--- EXERCISE MATERIALS Enclosed Below ---

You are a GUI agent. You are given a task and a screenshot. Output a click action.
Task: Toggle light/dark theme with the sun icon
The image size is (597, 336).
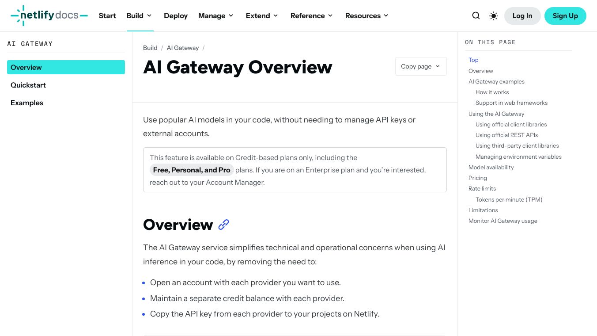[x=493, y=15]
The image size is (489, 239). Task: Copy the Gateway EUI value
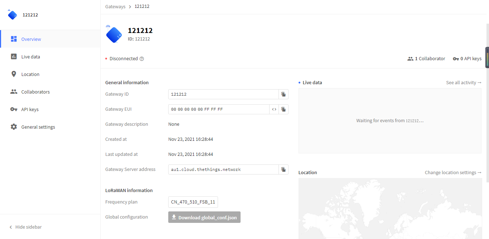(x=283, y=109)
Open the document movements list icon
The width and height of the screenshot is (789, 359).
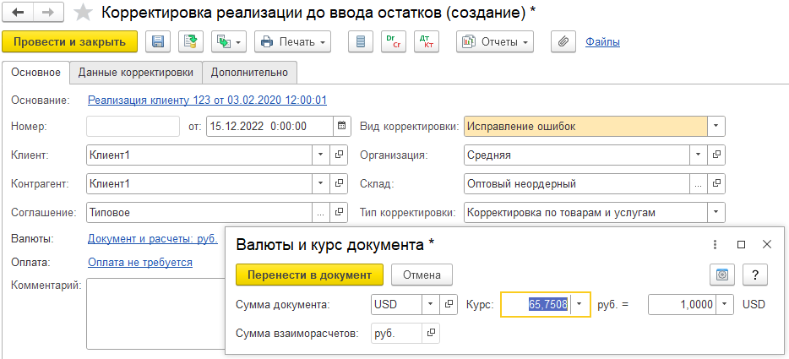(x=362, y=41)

--- End of Enclosed EXERCISE MATERIALS ---

## [WHAT YOU WILL DO]
Before you return the listing exactly, strip out its pictures.

## [ANSWER FOR THIS EXERCISE]
You are a GUI agent. You are given a task and a screenshot. Output a click action.
Task: Toggle light/dark theme with the sun icon
The image size is (597, 336).
[x=493, y=15]
The image size is (489, 239). Task: Copy the Gateway EUI value
(x=283, y=109)
Open the document movements list icon
The width and height of the screenshot is (789, 359).
(x=362, y=41)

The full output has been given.